What advice would you give to current undergraduate students who are contemplating pursing their PhDs in history?
I have one unconventional comment to make which is addressed to the women in the student population who are considering pursuing PhDs in history. I know that many women are concerned about whether they will be able to conciliate a career with having a family. I can only say that yes, it is not only possible to have a career and a family, but it is hugely rewarding as well if you have a family that supports your efforts. I am sustained in this opinion as I have not only experienced a fulfilling marriage to an outstanding clinical neuroscientist – and we raised three successful sons, now a lawyer, a doctor, and a reporter turned author – but I am also now actively involved in the challenges and rewards presented by my seven grandchildren. I hope that my life can be encouraging advice to young women students.
What qualities do you think are essential for history students who are considering the possibility of spending their lives researching?
For those students who are looking to pursue their history PhDs and to spend a great deal of their lives researching, my advice would be for them to acquire the tools for research as early as possible. Nowadays, this means not only possessing extensive computer skills but also mastering the foreign languages that their research may require. It is simply not possible to make sense of archival documents if one is not thoroughly familiar with the language of the document.
You have commented on how issues in our current healthcare debate in the United States reflect the basic issues that spawned the concept of healthcare in Revolutionary France. How is this historical connection important in understanding and dealing with healthcare issues today?

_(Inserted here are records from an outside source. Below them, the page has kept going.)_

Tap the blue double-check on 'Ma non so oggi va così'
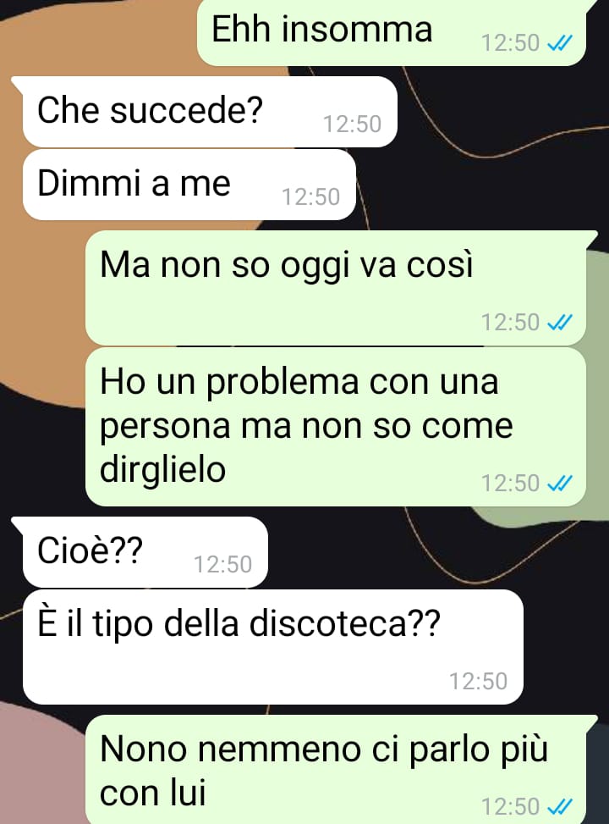Image resolution: width=609 pixels, height=824 pixels. pos(559,322)
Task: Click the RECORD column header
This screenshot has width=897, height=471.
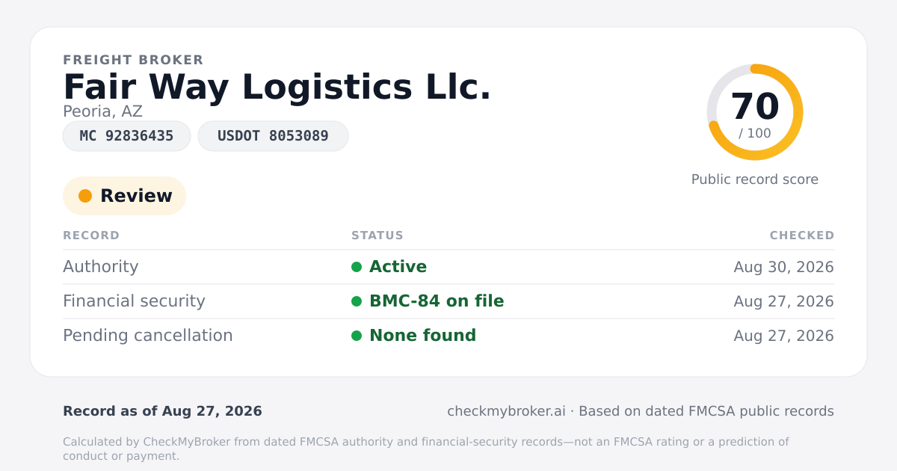Action: point(91,236)
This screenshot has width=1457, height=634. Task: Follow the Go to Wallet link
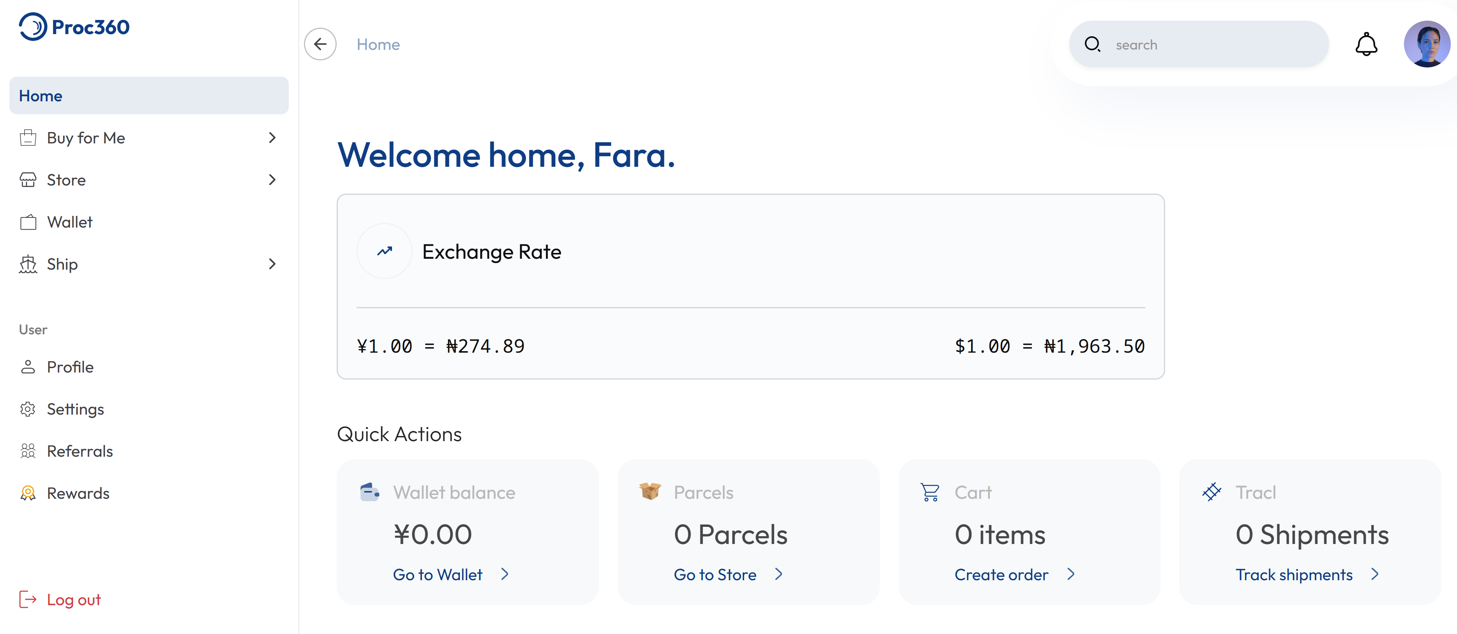(x=438, y=575)
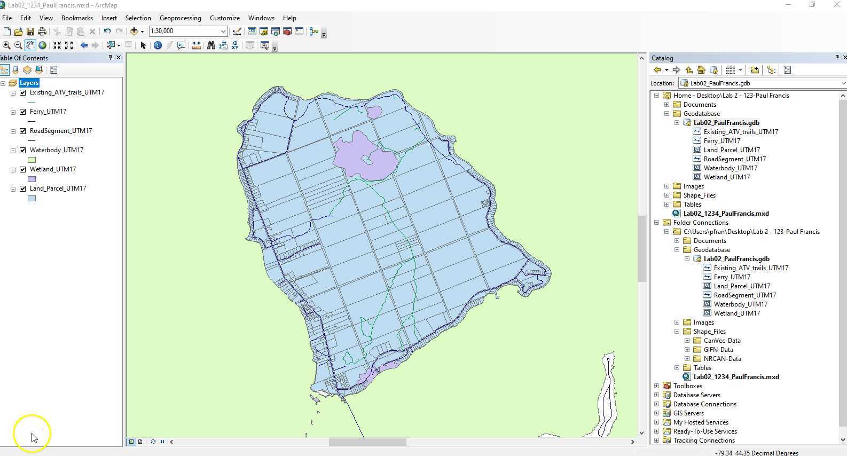Click the Go To XY icon
Image resolution: width=847 pixels, height=456 pixels.
(x=235, y=45)
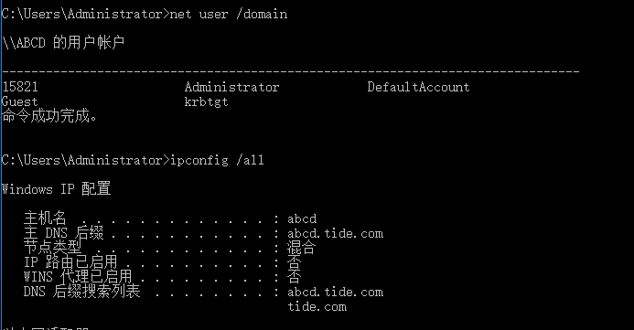
Task: Click the 主机名 label
Action: [45, 218]
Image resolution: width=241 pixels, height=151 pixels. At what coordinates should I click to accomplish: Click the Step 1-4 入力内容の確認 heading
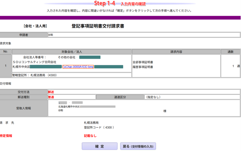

My main astonishment concerns the fact that the French dealt with these issues two hundred years ago and yet here we are facing the same issues today, and having great difficulties in coping with them. The healthcare issues of Revolutionary France and the United States are very similar in the sense that France’s National Assembly was rife with clashing interests among its members, and that the U.S. Congress is also currently dealing with a similar clash of interest among its representatives. In France, the Poverty Committee that wanted to develop a safety net for the poor was at odds with the Health Committee, headed by Doctor Guillotin, which wanted to look out for professional interests. So can we learn from them? Yes, we need to go beyond this clash of interests and establish measures that honor the obligation of a democratic government to fulfill the citizen-patient’s right to healthcare. Expensive? Yes. But necessary.